On the contrary, some EU Member States, such as Italy or UK, have long been leaders in protecting the right to inclusive education of children with disabilities and their legal systems have much to offer as implementing practice of Article 24 of the CRPD.

However, many challenges to realizing the goal of full inclusion remain reflecting, in many cases, gaps in implementation of the law, due also to economic constraints. Even in more advanced inclusive system, most laws have yet to be fully implemented. While it is considered perhaps the most inclusive education system in the world,Footnote 62 Italy serves as an important reminder about the many challenges of translating the language and values of law into practice.

Article 24 of the CRPD calls for an inclusive education system which should be flexible to meet the special needs of people with disabilities. Adjustments are especially needed to address ASD pupils’ needs, for whom education cannot rely on centrally-determined curricula and teaching methodologies and, therefore, an individually tailored educational plan based on a set of individualized objectives should be provided. Qualified by the OHCHR has a good example of support measures consistent with Article 24 (2) (d) of the CRPD, the Individual Educational Plans (IEPs) take into account the needs of the individual child and his/her family, and require to adapt the child’s schedule and educational environment, both in and out of the classroom. In order to meet the needs of pupils with ASD, such plans should be intended as a global plan including didactic, rehabilitative, social and welfare aspects, like the PEI in Italy and the EHC plans in England.
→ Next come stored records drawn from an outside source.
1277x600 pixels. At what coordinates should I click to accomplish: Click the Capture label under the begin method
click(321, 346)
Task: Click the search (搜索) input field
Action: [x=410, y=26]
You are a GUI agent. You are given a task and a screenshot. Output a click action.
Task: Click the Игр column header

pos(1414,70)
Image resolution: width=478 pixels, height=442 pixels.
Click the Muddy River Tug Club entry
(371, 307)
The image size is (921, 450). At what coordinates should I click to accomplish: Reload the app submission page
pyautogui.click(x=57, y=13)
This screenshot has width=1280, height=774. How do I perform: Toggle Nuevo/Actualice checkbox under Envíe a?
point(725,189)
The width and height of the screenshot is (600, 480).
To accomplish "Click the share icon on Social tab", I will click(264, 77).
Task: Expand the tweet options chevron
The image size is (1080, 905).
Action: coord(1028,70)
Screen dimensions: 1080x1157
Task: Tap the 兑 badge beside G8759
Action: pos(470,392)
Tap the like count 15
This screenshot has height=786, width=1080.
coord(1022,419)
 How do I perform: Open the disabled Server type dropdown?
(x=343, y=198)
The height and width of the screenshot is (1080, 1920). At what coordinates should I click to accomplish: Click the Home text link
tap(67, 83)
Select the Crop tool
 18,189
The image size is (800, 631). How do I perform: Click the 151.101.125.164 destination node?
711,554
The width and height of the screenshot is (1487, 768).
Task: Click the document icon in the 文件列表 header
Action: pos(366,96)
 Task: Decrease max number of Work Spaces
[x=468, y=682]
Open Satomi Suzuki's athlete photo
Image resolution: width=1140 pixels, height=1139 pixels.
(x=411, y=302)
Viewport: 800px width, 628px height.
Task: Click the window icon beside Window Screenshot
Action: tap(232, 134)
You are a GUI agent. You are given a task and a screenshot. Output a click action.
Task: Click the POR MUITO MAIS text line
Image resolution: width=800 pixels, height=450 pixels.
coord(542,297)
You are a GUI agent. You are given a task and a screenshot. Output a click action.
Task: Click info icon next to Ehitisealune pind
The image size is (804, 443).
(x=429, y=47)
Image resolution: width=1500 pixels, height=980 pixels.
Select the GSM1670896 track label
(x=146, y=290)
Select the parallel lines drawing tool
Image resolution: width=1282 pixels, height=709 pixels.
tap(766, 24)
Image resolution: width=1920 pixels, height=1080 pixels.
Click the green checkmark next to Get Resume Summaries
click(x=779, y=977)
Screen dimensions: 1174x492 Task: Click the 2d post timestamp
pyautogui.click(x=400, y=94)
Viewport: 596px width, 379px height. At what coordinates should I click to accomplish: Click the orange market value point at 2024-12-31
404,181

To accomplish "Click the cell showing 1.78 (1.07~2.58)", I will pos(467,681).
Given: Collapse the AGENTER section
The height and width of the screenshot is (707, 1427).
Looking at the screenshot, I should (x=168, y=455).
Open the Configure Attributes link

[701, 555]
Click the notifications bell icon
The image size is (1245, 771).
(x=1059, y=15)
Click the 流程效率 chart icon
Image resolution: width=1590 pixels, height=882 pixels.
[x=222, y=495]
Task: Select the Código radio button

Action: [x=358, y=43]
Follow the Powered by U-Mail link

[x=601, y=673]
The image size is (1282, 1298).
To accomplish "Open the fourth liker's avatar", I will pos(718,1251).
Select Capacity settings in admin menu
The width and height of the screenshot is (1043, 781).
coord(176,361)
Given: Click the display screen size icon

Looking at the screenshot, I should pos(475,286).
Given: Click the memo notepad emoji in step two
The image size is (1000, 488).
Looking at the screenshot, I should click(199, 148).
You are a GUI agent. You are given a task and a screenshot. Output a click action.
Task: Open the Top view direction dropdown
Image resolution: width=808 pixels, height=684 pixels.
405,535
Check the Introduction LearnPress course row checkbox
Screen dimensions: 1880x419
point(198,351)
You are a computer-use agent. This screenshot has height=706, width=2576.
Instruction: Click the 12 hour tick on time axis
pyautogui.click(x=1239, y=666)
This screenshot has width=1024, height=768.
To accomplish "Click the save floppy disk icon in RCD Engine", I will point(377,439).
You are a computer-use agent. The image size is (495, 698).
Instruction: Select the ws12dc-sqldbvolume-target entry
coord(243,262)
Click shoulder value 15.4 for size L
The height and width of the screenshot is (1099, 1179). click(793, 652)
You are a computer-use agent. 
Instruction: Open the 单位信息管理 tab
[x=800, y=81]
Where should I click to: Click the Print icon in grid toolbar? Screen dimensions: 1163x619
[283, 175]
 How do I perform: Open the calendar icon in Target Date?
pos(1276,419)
There will be some pupils with ASD whose autism is so severe that they will need a specialist support, but it does not need to be in a segregated setting. The best model is where the child with autism belongs to his peer group teacher but has the support of staff with expertise and a ‘haven’ in which to recover when needed.Footnote 63

There is still a role for specialist schools, but to be consistent with Article 24 of the CRPD they must have a better reason for their existence than that they pick up those who ‘fail’ in mainstream schooling. As it is occurring in Europe, specialist schools should be centres of excellence, pioneering new ways of working with ASD and dealing with the most extreme cases. They should be centres of research as well as teaching and have a role in working alongside mainstream schools to bring about more effective inclusion. However, special schools must be seen more as supports for an inclusive system rather than an alternative to it.